▸ **Working data**
— start —

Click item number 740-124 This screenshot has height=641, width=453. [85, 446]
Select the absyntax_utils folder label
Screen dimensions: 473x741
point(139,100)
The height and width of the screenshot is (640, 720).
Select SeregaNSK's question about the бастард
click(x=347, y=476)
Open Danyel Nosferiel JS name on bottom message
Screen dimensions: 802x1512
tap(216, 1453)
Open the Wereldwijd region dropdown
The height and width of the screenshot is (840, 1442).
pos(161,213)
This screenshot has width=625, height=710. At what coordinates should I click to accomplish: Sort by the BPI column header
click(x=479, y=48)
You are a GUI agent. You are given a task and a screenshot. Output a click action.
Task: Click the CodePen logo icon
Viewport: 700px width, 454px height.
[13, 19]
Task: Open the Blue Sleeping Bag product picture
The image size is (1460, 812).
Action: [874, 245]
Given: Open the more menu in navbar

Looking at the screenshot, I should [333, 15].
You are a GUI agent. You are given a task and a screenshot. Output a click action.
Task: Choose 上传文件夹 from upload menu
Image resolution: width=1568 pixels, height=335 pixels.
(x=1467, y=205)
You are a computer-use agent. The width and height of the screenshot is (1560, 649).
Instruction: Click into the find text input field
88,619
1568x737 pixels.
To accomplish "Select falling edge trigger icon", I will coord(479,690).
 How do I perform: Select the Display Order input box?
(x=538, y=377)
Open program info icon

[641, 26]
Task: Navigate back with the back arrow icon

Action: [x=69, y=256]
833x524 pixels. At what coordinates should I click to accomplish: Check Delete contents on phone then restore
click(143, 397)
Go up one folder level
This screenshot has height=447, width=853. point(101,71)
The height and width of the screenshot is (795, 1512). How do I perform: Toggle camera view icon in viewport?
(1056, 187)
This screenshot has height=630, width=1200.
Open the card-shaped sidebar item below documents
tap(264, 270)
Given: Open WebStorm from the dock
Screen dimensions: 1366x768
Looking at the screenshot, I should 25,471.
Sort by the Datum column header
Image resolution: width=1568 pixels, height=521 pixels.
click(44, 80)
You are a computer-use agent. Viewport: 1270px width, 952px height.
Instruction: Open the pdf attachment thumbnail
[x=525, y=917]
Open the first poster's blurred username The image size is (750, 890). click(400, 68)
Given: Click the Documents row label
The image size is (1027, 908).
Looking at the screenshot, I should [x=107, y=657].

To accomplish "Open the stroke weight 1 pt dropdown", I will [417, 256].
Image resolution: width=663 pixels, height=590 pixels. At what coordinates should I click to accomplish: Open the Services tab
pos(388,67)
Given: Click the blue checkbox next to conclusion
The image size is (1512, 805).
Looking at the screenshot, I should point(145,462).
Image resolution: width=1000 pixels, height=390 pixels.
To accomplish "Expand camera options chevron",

— end —

▸ **Objective**
Copy out the records from the start through the line containing "Action: [874, 245]", inclusive.

▸ **Correct response**
Click item number 740-124 This screenshot has height=641, width=453. [85, 446]
Select the absyntax_utils folder label
Screen dimensions: 473x741
point(139,100)
The height and width of the screenshot is (640, 720).
Select SeregaNSK's question about the бастард
click(x=347, y=476)
Open Danyel Nosferiel JS name on bottom message
Screen dimensions: 802x1512
tap(216, 1453)
Open the Wereldwijd region dropdown
The height and width of the screenshot is (840, 1442).
pos(161,213)
This screenshot has width=625, height=710. At what coordinates should I click to accomplish: Sort by the BPI column header
click(x=479, y=48)
You are a GUI agent. You are given a task and a screenshot. Output a click action.
Task: Click the CodePen logo icon
Viewport: 700px width, 454px height.
[13, 19]
Task: Open the Blue Sleeping Bag product picture
The image size is (1460, 812).
Action: [874, 245]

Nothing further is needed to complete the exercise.